━━ DATA TO PROCESS
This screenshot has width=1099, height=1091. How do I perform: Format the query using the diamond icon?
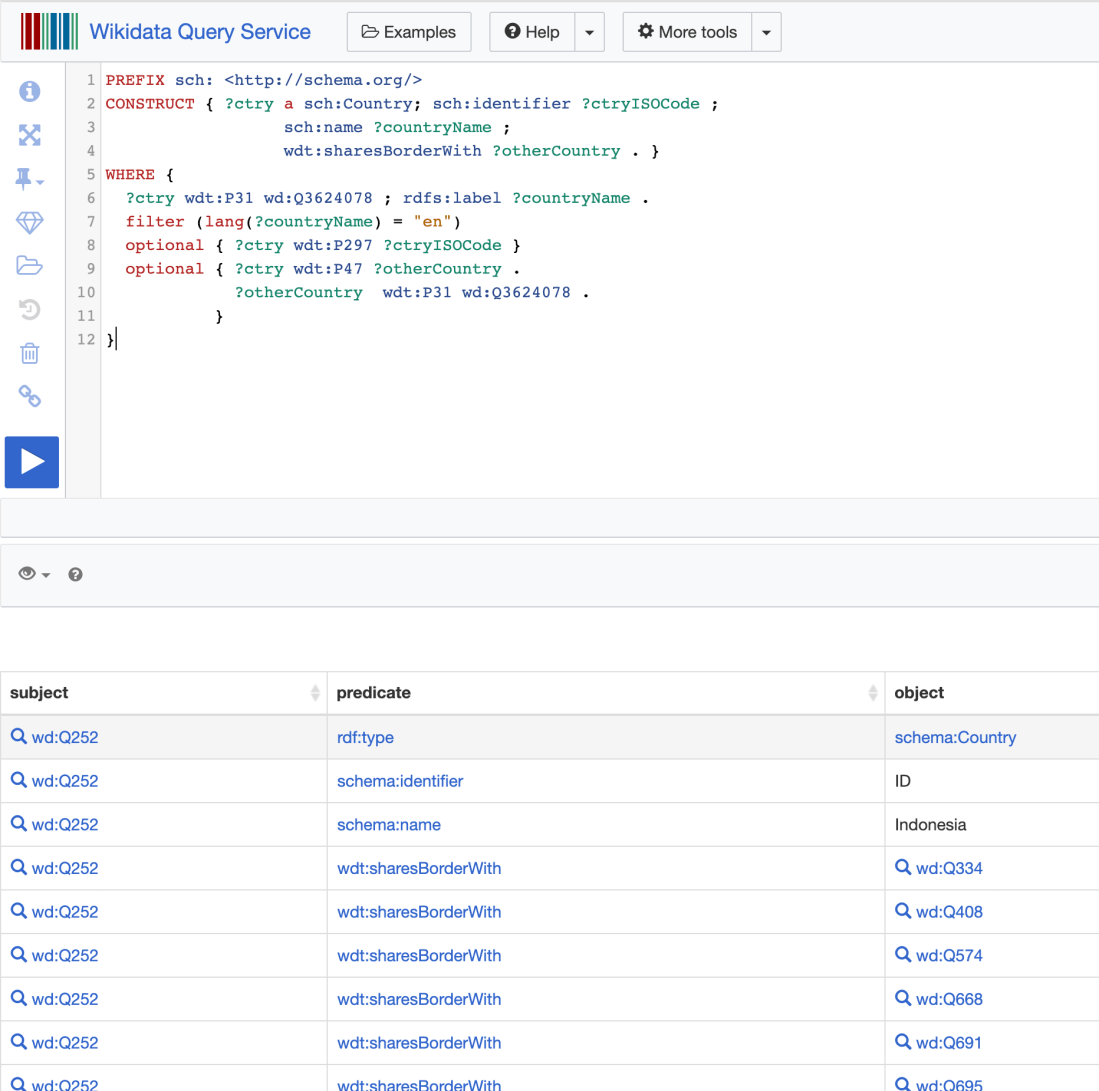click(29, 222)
━━━━
━━ DATA TO PROCESS
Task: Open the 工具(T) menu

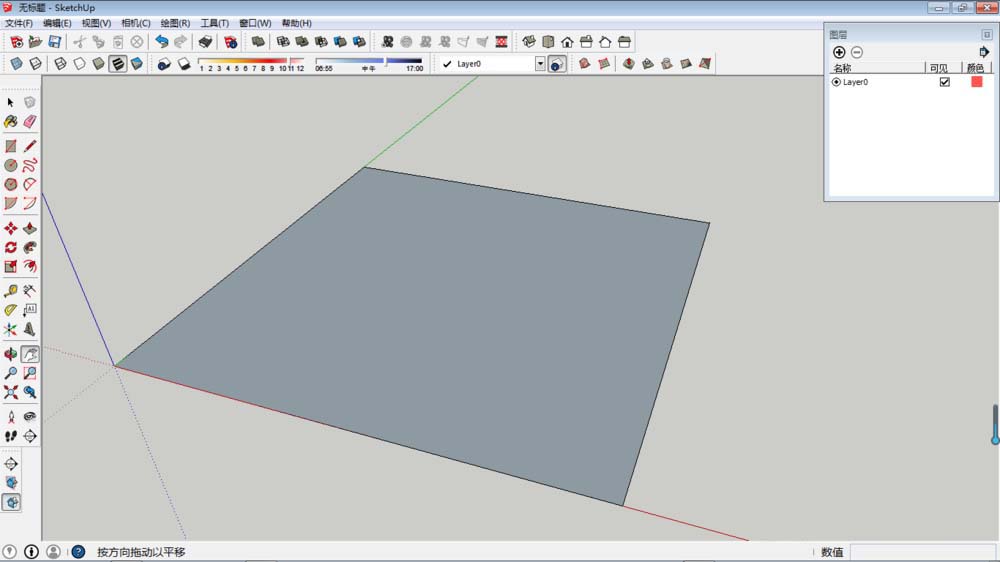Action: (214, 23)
━━━━
━━ DATA TO PROCESS
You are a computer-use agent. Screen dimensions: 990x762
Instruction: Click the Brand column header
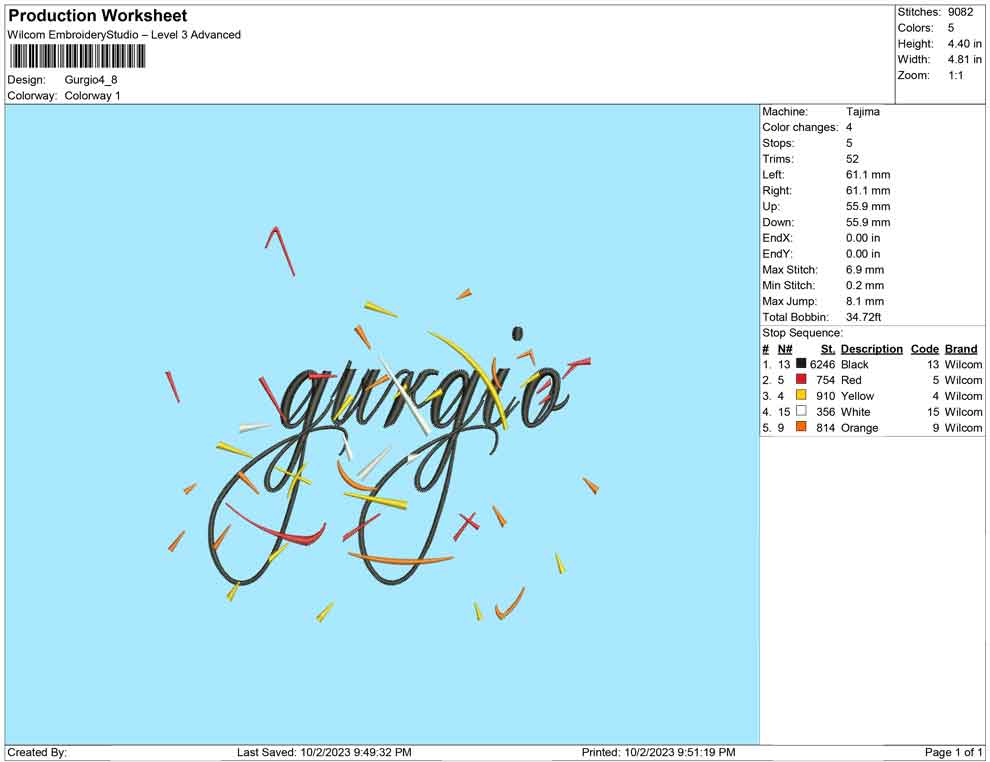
━━━━
WHAT YOU SHOULD DO: A verbatim transcription is needed of the lines above, starting at the line with "You are a computer-use" and ending at the line with "Instruction: Click the Brand column header", both included, and of nothing else.

RESPONSE TO THIS EXERCISE:
You are a computer-use agent. Screen dimensions: 990x762
Instruction: Click the Brand column header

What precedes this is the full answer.